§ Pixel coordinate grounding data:
Start of Block
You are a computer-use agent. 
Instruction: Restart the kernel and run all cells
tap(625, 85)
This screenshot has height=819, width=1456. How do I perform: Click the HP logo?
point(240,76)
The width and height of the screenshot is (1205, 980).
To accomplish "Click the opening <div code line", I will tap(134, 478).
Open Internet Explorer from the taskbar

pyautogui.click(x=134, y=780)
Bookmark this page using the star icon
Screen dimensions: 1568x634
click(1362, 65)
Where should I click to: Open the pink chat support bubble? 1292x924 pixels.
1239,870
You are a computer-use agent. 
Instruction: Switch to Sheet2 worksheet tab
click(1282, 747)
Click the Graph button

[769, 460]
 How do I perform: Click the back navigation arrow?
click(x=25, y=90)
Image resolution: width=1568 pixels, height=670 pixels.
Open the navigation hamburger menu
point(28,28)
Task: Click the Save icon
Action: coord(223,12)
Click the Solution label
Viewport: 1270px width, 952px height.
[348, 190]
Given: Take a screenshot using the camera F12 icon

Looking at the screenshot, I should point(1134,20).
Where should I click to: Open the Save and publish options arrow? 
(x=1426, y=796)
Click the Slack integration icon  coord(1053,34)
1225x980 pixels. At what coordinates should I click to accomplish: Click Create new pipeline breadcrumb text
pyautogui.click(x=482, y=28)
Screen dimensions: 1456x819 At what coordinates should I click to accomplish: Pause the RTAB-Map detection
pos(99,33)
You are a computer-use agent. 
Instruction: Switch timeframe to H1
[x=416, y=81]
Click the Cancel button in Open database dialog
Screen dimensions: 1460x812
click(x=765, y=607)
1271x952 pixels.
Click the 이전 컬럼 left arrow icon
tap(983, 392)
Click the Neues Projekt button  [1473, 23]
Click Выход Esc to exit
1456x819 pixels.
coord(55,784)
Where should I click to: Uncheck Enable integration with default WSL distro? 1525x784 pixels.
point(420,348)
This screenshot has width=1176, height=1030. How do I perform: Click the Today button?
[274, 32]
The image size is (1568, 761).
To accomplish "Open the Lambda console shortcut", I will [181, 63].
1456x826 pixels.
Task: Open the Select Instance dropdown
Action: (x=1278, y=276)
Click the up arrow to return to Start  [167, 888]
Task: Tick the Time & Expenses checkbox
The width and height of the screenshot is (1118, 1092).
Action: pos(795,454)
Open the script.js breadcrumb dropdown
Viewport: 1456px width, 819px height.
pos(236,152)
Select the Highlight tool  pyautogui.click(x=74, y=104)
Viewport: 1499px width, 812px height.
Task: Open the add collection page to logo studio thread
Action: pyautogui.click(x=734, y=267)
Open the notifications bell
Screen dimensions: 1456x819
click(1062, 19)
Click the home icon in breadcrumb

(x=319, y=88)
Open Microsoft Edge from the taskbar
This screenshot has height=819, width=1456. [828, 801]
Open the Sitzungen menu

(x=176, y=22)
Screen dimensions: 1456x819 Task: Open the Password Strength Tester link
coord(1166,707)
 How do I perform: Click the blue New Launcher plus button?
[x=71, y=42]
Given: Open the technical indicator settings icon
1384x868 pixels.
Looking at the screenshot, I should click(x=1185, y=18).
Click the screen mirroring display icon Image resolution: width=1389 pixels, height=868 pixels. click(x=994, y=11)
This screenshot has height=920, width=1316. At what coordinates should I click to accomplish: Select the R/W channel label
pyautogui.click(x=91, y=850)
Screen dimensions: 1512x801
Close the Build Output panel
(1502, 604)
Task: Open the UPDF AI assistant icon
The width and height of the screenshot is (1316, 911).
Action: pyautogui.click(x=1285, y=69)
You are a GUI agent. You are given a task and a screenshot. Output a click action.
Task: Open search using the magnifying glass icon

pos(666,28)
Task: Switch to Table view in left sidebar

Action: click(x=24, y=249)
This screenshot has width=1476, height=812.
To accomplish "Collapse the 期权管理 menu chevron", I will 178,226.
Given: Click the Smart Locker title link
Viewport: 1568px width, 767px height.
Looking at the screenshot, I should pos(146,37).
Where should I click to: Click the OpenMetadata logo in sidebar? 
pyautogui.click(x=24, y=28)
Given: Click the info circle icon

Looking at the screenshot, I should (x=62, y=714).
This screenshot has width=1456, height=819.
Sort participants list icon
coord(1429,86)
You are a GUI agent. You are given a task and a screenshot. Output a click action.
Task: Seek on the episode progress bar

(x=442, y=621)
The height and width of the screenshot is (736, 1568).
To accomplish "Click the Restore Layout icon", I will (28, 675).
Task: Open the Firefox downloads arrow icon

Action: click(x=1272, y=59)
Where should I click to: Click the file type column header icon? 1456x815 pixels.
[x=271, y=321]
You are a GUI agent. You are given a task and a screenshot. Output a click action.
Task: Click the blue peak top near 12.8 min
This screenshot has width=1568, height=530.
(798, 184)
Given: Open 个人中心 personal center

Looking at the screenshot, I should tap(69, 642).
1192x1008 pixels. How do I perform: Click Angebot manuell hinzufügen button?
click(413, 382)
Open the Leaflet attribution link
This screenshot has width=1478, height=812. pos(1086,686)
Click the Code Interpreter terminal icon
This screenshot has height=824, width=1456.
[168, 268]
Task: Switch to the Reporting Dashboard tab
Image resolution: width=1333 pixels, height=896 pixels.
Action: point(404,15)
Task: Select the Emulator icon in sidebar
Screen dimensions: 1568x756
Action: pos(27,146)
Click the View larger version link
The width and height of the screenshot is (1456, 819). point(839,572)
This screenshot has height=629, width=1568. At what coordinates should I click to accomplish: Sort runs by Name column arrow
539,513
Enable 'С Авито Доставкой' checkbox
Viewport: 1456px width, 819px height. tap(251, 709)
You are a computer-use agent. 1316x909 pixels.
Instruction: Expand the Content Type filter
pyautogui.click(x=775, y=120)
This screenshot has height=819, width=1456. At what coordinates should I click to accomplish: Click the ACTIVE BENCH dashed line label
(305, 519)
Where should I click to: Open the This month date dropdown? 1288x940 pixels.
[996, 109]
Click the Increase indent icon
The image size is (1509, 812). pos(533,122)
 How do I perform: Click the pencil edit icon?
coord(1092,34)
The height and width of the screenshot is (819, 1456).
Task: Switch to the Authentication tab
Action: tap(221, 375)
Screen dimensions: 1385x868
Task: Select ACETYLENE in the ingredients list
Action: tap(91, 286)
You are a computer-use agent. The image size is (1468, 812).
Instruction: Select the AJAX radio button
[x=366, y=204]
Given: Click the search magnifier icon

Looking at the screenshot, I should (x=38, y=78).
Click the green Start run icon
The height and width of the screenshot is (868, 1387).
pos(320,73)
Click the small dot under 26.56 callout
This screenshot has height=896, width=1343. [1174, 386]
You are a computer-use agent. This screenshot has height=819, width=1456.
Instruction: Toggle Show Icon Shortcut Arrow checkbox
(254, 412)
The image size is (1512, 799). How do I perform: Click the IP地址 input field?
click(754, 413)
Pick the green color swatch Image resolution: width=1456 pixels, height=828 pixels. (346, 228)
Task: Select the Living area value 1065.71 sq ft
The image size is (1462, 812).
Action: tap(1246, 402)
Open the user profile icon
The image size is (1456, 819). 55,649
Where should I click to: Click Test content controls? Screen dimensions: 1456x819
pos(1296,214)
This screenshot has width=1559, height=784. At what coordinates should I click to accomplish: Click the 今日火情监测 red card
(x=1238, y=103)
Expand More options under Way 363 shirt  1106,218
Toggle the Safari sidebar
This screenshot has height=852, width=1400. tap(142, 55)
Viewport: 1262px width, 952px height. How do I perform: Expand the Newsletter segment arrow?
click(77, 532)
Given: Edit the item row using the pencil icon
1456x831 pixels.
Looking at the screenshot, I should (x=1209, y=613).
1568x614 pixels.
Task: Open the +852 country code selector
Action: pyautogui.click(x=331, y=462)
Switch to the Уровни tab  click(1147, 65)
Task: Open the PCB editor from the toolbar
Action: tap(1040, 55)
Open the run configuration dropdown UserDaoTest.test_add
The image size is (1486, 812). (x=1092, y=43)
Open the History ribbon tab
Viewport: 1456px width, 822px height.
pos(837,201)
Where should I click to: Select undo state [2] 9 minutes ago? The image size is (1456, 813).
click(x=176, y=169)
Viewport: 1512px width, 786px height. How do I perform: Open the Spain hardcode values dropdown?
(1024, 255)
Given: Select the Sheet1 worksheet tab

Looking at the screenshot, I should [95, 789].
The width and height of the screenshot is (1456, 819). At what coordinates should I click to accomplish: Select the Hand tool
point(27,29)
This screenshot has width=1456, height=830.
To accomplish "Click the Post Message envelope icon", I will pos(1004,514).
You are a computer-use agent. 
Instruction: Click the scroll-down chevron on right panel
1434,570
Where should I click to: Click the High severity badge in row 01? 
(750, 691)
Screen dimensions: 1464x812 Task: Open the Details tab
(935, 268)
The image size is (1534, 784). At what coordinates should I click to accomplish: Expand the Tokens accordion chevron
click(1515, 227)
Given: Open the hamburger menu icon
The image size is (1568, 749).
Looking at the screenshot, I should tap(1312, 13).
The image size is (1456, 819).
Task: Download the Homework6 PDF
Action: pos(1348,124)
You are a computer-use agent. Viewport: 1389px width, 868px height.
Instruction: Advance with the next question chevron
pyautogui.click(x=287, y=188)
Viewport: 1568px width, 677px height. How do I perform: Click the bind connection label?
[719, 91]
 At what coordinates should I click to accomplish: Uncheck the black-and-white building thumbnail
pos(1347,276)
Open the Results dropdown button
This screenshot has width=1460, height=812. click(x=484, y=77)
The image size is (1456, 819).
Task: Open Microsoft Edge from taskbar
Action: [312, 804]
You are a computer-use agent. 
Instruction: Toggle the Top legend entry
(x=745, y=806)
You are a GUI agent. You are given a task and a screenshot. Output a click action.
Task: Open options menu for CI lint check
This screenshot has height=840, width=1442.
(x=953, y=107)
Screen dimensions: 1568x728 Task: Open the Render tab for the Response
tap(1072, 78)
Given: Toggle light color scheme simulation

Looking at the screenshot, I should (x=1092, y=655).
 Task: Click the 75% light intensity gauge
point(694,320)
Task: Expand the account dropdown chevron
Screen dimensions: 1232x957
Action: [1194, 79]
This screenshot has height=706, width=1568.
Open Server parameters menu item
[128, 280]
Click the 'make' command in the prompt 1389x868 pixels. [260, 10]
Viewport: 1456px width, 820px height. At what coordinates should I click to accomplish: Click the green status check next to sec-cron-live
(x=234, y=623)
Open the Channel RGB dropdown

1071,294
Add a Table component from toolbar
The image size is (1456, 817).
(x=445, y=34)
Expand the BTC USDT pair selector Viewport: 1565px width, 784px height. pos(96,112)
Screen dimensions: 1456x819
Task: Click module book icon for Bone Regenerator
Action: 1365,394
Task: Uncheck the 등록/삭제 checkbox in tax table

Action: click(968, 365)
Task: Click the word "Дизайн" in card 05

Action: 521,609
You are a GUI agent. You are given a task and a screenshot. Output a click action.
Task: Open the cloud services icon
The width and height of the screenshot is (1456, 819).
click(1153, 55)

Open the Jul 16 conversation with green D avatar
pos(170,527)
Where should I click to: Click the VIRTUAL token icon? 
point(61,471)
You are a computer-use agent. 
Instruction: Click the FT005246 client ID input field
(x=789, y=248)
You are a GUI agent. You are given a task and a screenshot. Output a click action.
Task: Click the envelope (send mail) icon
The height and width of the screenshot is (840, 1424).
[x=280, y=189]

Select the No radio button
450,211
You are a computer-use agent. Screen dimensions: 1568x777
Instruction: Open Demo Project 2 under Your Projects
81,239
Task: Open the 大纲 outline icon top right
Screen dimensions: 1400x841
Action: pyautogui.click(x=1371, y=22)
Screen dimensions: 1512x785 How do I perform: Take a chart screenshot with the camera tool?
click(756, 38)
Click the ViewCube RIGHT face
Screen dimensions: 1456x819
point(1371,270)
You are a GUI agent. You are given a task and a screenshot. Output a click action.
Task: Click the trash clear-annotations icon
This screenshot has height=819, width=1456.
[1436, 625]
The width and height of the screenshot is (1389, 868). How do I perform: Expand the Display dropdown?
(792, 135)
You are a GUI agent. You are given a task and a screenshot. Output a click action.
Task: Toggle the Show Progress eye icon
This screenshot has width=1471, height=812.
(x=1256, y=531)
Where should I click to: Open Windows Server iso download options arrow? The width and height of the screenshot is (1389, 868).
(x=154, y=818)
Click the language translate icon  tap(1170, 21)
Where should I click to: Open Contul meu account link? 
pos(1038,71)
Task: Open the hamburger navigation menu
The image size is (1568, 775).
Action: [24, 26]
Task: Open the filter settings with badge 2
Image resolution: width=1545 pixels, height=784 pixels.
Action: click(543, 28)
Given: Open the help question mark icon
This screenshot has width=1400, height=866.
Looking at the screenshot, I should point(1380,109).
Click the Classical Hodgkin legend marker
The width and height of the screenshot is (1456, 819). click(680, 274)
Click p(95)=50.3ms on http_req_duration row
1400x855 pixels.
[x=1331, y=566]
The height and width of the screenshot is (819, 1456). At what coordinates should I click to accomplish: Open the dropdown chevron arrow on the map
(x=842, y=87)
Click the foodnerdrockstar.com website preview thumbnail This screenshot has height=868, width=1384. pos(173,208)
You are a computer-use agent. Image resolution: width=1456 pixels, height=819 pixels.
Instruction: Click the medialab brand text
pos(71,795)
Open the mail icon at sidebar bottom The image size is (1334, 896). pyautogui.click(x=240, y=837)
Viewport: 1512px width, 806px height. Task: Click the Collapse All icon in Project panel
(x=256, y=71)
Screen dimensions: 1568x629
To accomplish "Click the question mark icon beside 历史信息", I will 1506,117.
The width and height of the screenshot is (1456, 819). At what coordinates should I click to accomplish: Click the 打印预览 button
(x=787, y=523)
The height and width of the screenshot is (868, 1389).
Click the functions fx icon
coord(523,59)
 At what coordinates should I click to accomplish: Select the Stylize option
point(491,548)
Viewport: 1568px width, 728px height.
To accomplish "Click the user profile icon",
End of Block
§ TO DO: Return the lines above precisely as they appear, beginning at the first line and ending at the line with "The image size is (1568, 761).", and nothing after it.

§ EXERCISE OUTPUT:
You are a computer-use agent. 
Instruction: Restart the kernel and run all cells
tap(625, 85)
This screenshot has height=819, width=1456. How do I perform: Click the HP logo?
point(240,76)
The width and height of the screenshot is (1205, 980).
To accomplish "Click the opening <div code line", I will tap(134, 478).
Open Internet Explorer from the taskbar

pyautogui.click(x=134, y=780)
Bookmark this page using the star icon
Screen dimensions: 1568x634
click(1362, 65)
Where should I click to: Open the pink chat support bubble? 1292x924 pixels.
1239,870
You are a computer-use agent. 
Instruction: Switch to Sheet2 worksheet tab
click(1282, 747)
Click the Graph button

[769, 460]
 How do I perform: Click the back navigation arrow?
click(x=25, y=90)
Image resolution: width=1568 pixels, height=670 pixels.
Open the navigation hamburger menu
point(28,28)
Task: Click the Save icon
Action: coord(223,12)
Click the Solution label
Viewport: 1270px width, 952px height.
[348, 190]
Given: Take a screenshot using the camera F12 icon

Looking at the screenshot, I should point(1134,20).
Where should I click to: Open the Save and publish options arrow? 
(x=1426, y=796)
Click the Slack integration icon  coord(1053,34)
1225x980 pixels. At what coordinates should I click to accomplish: Click Create new pipeline breadcrumb text
pyautogui.click(x=482, y=28)
Screen dimensions: 1456x819 At what coordinates should I click to accomplish: Pause the RTAB-Map detection
pos(99,33)
You are a computer-use agent. 
Instruction: Switch timeframe to H1
[x=416, y=81]
Click the Cancel button in Open database dialog
Screen dimensions: 1460x812
click(x=765, y=607)
1271x952 pixels.
Click the 이전 컬럼 left arrow icon
tap(983, 392)
Click the Neues Projekt button  [1473, 23]
Click Выход Esc to exit
1456x819 pixels.
coord(55,784)
Where should I click to: Uncheck Enable integration with default WSL distro? 1525x784 pixels.
point(420,348)
This screenshot has width=1176, height=1030. How do I perform: Click the Today button?
[274, 32]
The image size is (1568, 761).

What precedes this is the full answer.